_Materials provided_
BEGIN

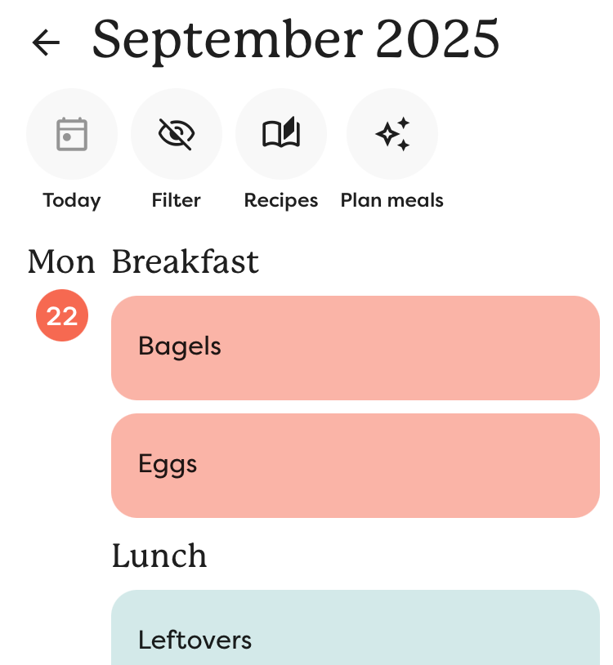
Task: Click the year '2025' in the header
Action: tap(438, 39)

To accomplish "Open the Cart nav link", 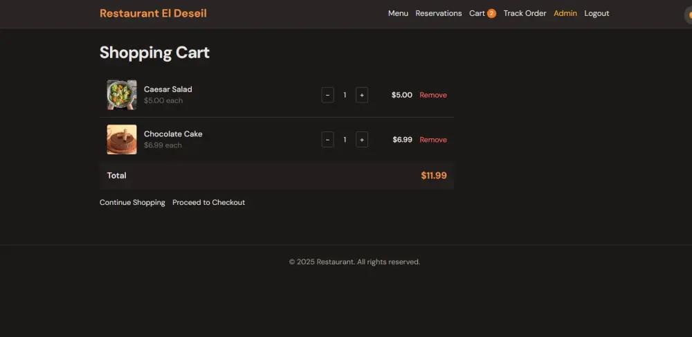I will [477, 14].
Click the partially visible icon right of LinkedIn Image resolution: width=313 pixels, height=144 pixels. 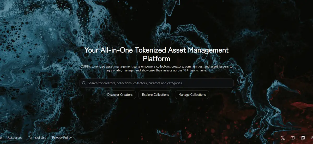pyautogui.click(x=312, y=138)
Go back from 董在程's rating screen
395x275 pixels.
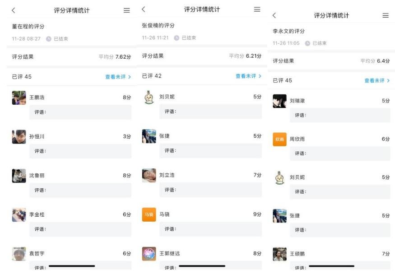coord(13,10)
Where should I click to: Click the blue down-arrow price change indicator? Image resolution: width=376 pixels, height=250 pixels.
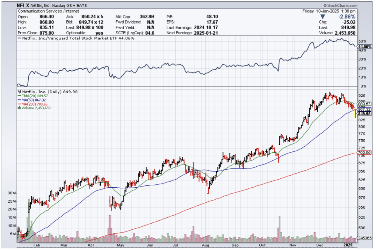pyautogui.click(x=323, y=17)
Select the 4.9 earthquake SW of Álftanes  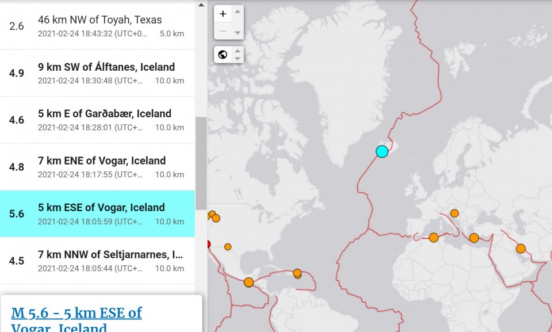click(x=97, y=73)
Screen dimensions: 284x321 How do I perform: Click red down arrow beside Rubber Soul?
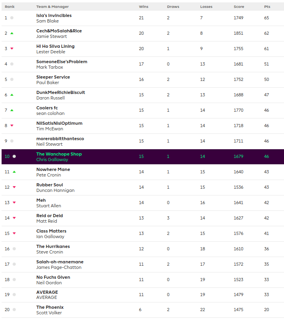(14, 187)
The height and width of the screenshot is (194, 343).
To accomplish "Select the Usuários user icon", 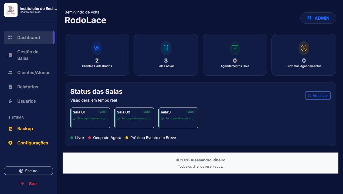I will (10, 101).
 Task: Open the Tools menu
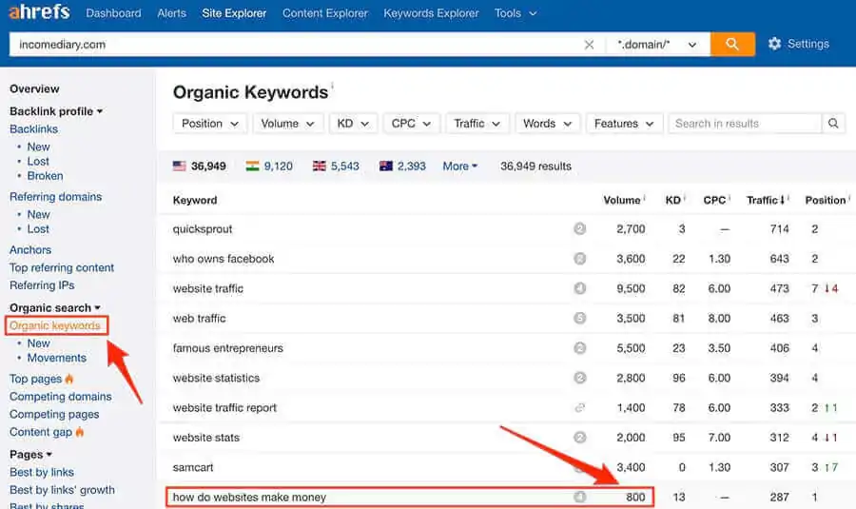pyautogui.click(x=515, y=13)
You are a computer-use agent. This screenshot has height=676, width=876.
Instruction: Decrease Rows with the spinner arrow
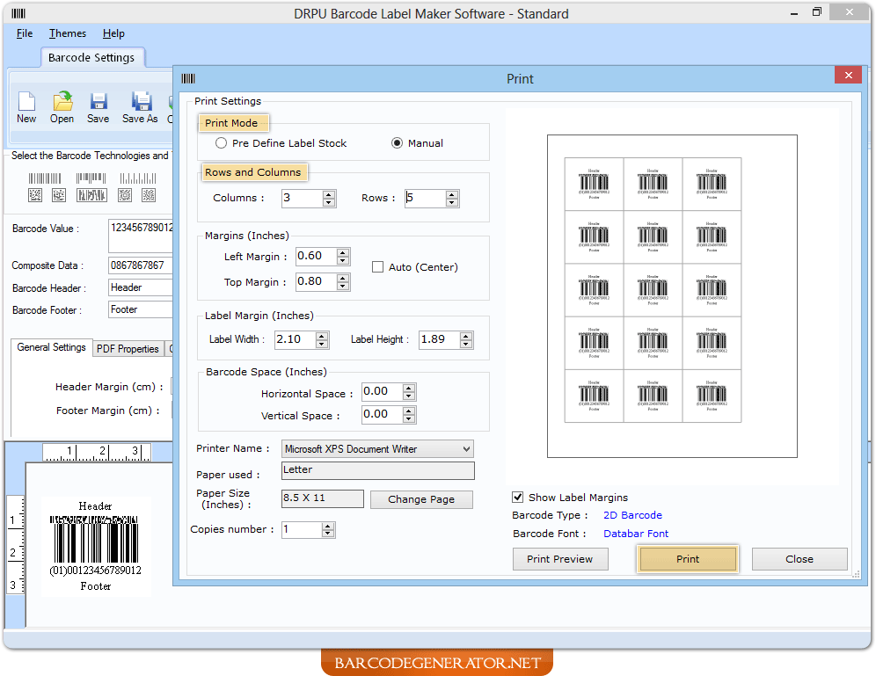pos(452,203)
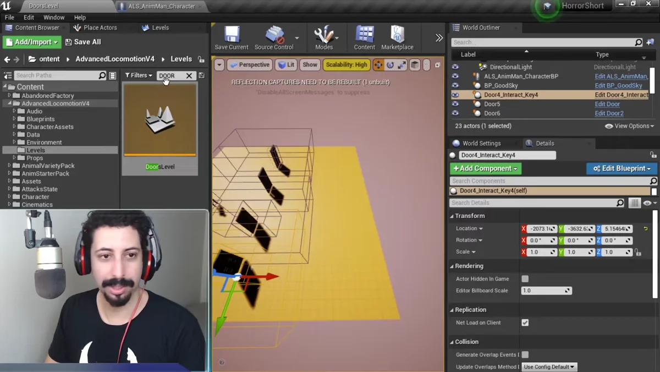The image size is (660, 372).
Task: Open the Window menu
Action: tap(54, 18)
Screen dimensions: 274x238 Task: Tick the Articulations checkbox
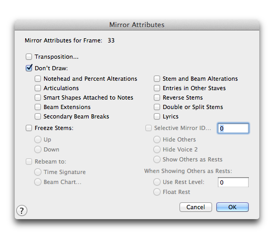[x=38, y=88]
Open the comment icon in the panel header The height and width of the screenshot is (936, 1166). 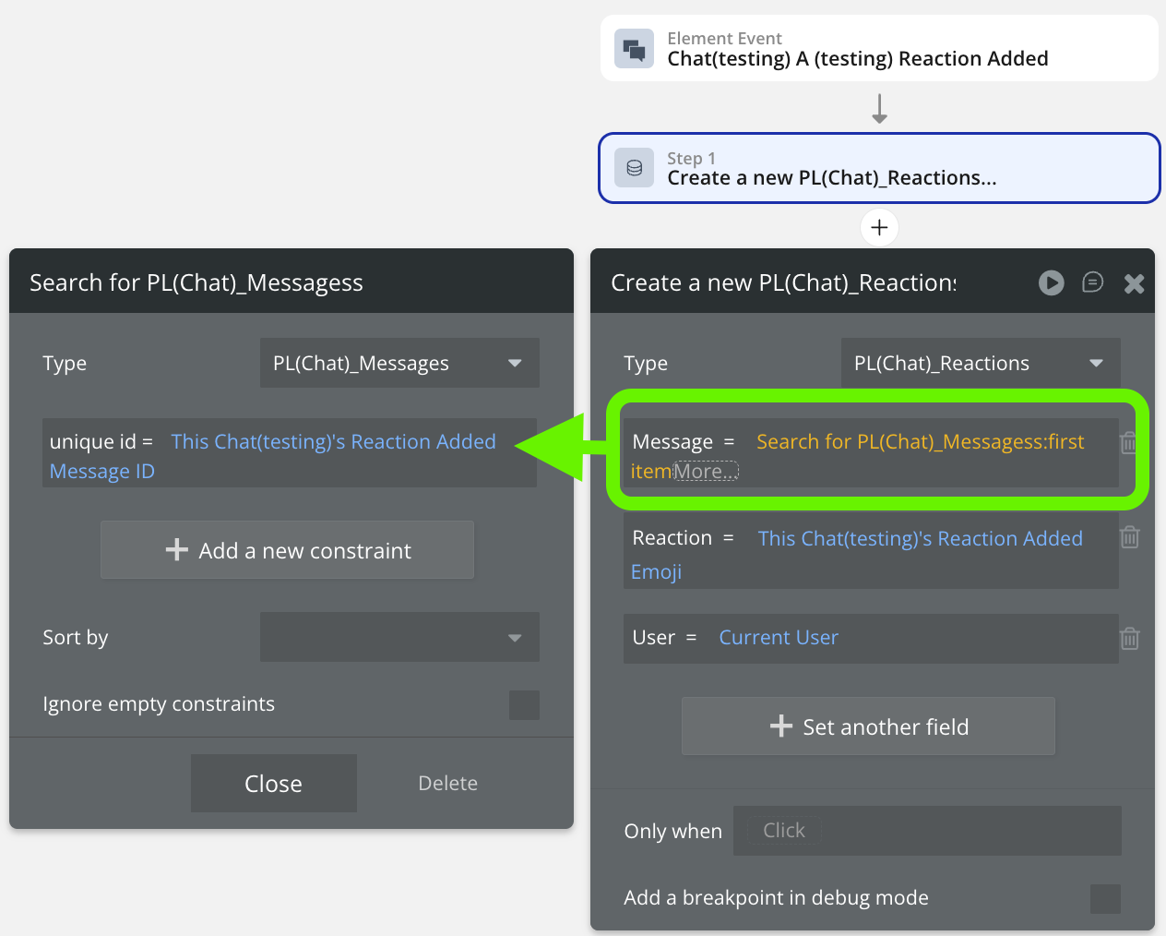[x=1092, y=282]
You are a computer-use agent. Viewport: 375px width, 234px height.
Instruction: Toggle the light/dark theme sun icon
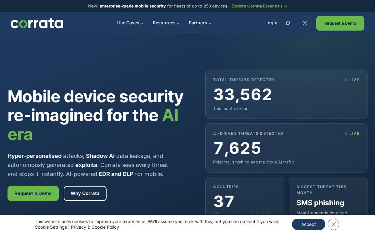pyautogui.click(x=305, y=23)
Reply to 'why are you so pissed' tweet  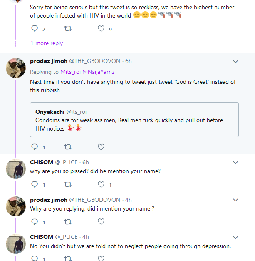tap(35, 184)
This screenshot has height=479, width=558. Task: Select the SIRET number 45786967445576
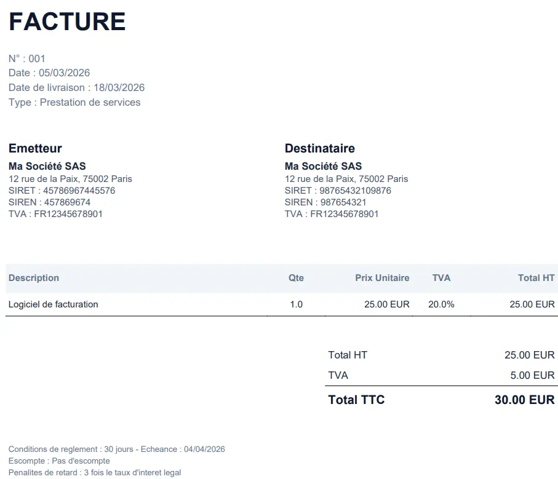click(x=79, y=191)
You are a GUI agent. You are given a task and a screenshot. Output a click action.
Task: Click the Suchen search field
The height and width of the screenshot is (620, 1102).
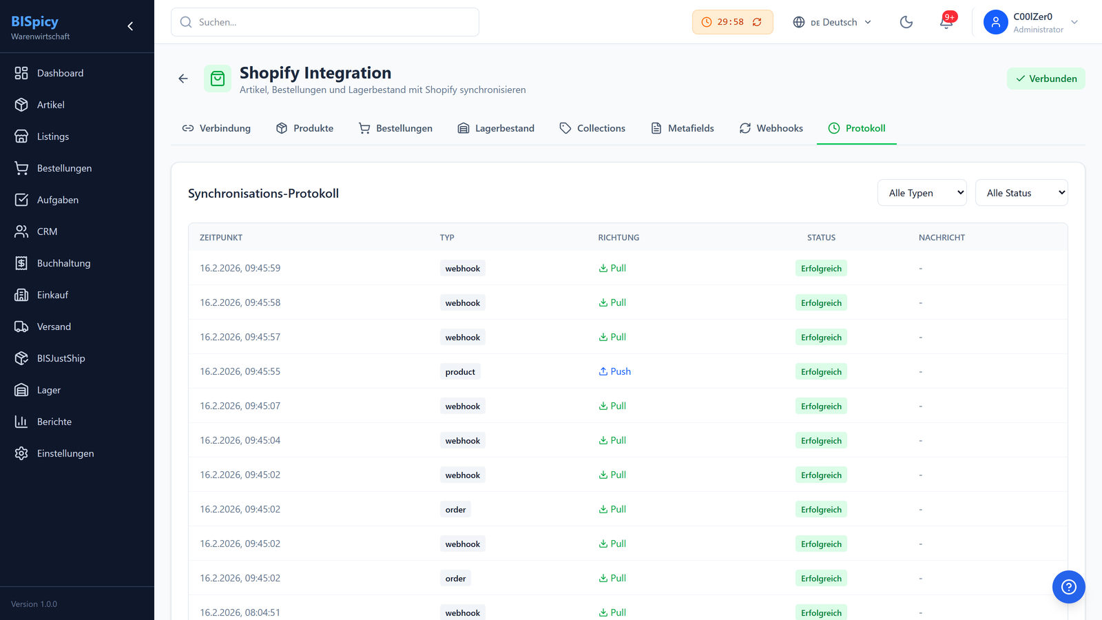click(x=325, y=22)
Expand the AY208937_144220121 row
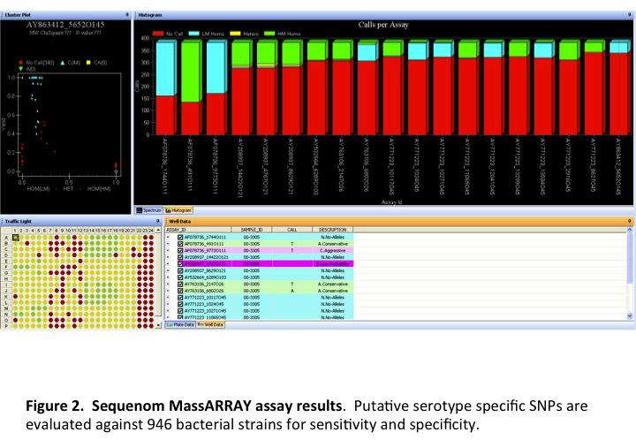Viewport: 636px width, 440px height. (170, 257)
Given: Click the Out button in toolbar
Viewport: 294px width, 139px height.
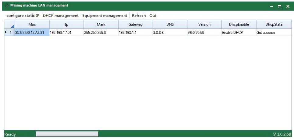Looking at the screenshot, I should 153,16.
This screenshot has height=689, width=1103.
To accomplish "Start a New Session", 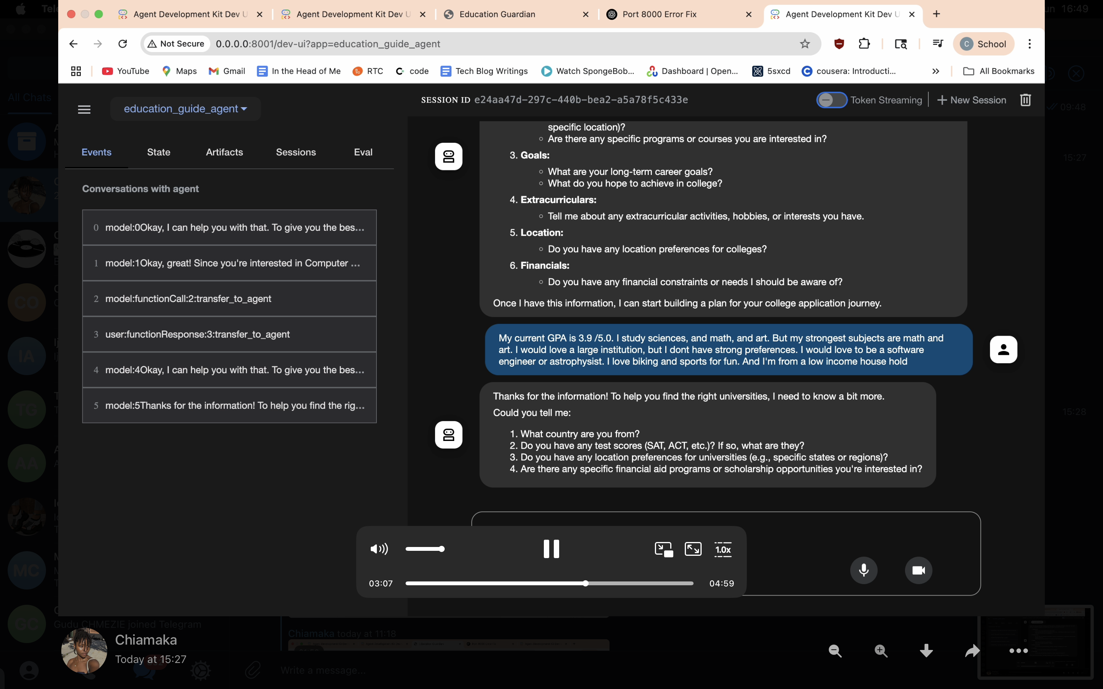I will click(971, 100).
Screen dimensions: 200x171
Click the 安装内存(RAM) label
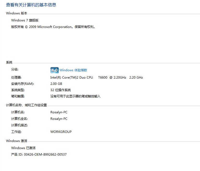[x=22, y=84]
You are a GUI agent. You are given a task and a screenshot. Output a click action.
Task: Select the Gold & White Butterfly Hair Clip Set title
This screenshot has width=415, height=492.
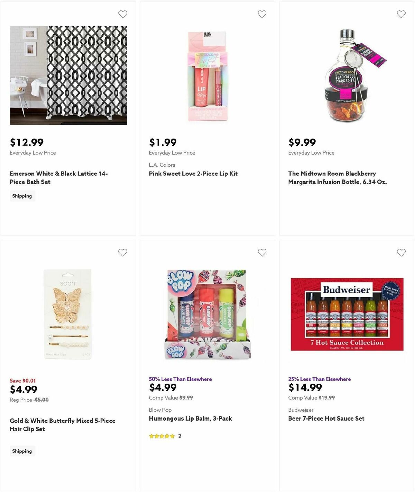click(x=62, y=424)
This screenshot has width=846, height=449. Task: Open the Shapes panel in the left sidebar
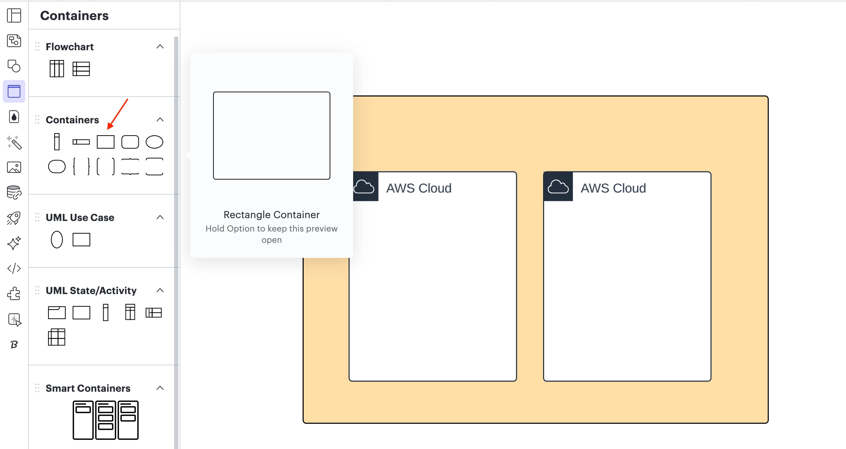[x=14, y=66]
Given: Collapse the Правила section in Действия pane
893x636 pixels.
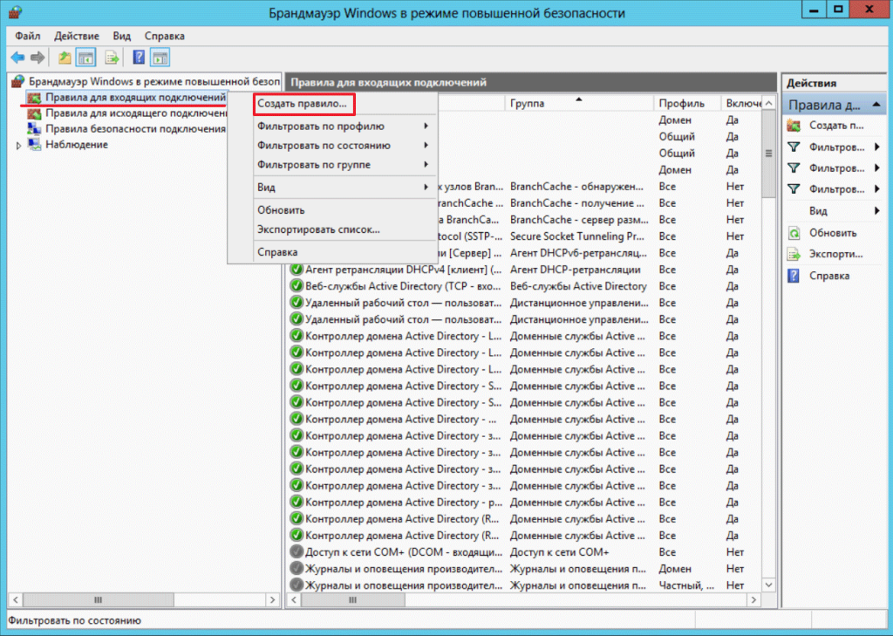Looking at the screenshot, I should (x=876, y=105).
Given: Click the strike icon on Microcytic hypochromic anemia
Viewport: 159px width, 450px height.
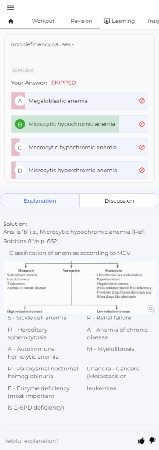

END

Identify each line in the records above that holds the word "arrow", and copy every such line in full.

_Exercise result_
Where should I click to: Click the blue down-arrow price change indicator? Image resolution: width=376 pixels, height=250 pixels.
Screen dimensions: 284x321 How do I perform: Click red down arrow beside Rubber Soul?
Instruction: Decrease Rows with the spinner arrow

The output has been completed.